Self-assembled Multilayer Structures Research Articles

Reclaimed lignosulfonate-modified bamboo fibers prepared via layer-by-layer self-assembly to reinforce poly(3-hydroxybutyrate) biocomposite

Fiber-reinforced poly(3-hydroxybutyrate) (PHB) biocomposites have been increasingly applied in various fields, such as building structures, interior decorations, and product packaging, due to their high strength to weight ratios, low thermal conductivities, low carbon footprints, and biodegradabilities. However, poor compatibility between the hydrophilic natural fibers and the thermoplastic biocomposites limits their mechanical strengths. This work proposes a method based on layer-by-layer self-assembly (LbL) to improve the interfacial compatibility between the PHB and bamboo fibers (BFs). Sodium lignosulfonate (SL) derived from pulp and paper industry waste was used as the raw material. Then, long carbon chains were introduced into the SL via the Mannich reaction.
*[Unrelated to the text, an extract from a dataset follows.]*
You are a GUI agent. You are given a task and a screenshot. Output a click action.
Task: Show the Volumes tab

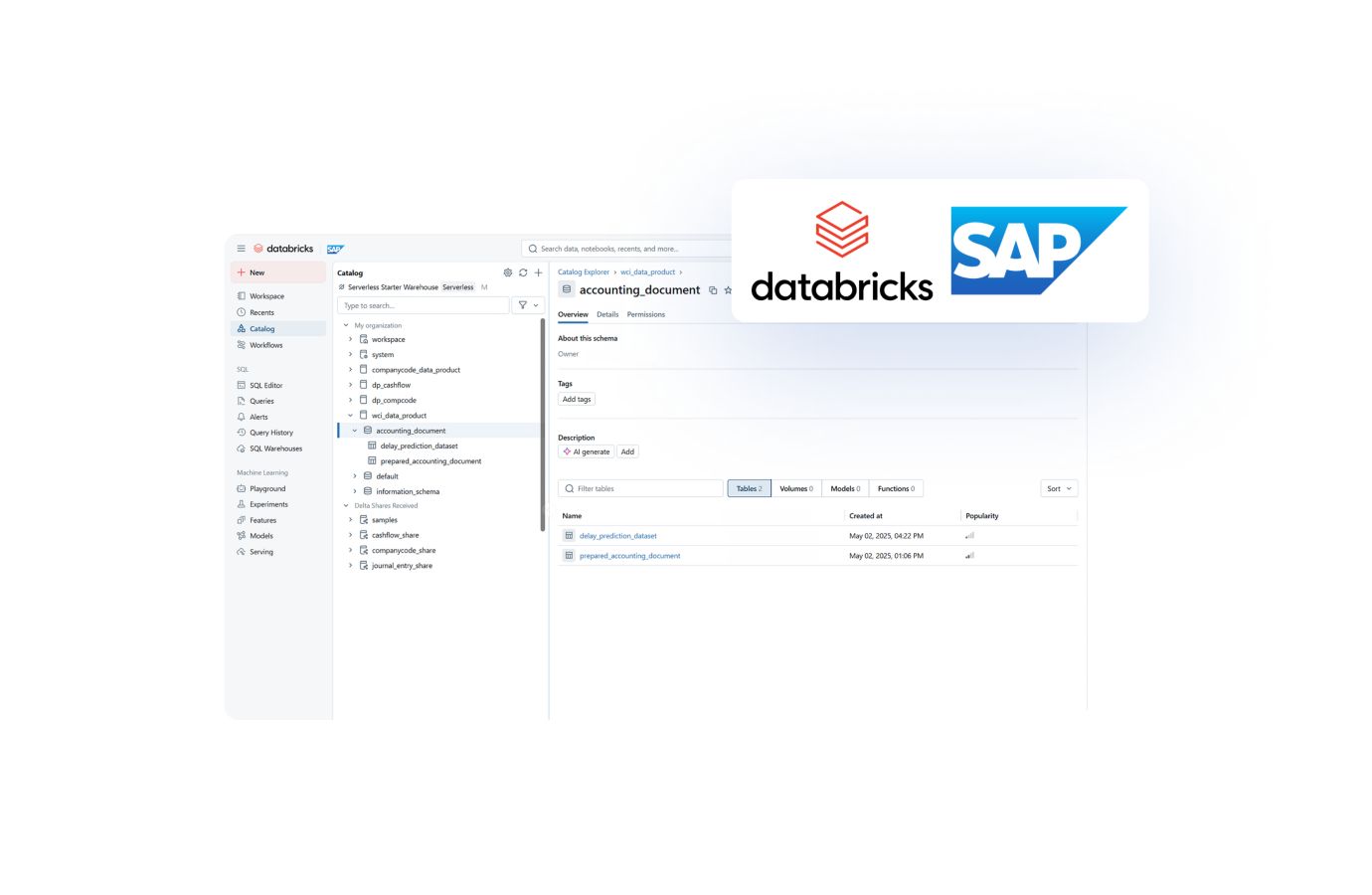795,488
A hydrophobic self-assembled multilayer structure (SMS) was constructed on the surfaces of the BFs. The preparation process was environmentally friendly, controllable and simple. The mechanical properties were improved by the modifications, including the tensile strength (44%), flexural strength (13%), and impact strength (41%). The thermal properties of the fiber-reinforced biocomposites were also enhanced. This study presents a novel strategy for high-value utilization of industrial byproducts and the enhancement of biocomposite interfacial compatibility.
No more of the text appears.